■ How to complete this task ■
State the number of lines in the records beneath that hold the word "will", and add nothing.

━━ Task inputs

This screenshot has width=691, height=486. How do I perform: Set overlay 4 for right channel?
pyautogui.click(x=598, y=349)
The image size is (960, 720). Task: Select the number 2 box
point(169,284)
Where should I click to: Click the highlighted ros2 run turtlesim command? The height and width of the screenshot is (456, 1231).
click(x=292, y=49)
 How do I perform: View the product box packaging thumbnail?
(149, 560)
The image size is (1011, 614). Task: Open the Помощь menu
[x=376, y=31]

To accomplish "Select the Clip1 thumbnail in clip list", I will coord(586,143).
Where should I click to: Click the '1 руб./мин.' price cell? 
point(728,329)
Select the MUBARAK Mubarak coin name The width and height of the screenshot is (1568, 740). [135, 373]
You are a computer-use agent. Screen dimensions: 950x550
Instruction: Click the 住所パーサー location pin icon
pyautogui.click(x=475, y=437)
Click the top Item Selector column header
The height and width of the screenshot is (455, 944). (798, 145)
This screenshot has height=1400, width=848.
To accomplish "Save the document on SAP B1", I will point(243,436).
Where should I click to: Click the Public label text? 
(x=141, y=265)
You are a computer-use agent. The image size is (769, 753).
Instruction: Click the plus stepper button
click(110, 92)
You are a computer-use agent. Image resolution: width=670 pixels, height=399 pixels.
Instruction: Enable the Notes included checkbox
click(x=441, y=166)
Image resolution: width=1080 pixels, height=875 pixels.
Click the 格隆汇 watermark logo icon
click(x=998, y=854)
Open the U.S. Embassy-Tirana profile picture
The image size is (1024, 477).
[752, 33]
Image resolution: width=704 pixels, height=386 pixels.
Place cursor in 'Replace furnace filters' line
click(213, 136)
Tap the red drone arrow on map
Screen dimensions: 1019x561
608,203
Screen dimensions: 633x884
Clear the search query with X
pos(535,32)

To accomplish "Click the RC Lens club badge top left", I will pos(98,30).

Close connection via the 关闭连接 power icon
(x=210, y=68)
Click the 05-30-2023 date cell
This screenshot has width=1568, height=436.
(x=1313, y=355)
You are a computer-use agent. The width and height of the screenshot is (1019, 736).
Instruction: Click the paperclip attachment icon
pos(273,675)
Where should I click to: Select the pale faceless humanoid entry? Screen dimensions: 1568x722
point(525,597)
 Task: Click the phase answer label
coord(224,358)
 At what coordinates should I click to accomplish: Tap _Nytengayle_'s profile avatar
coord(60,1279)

━━━━

■ Answer ■
3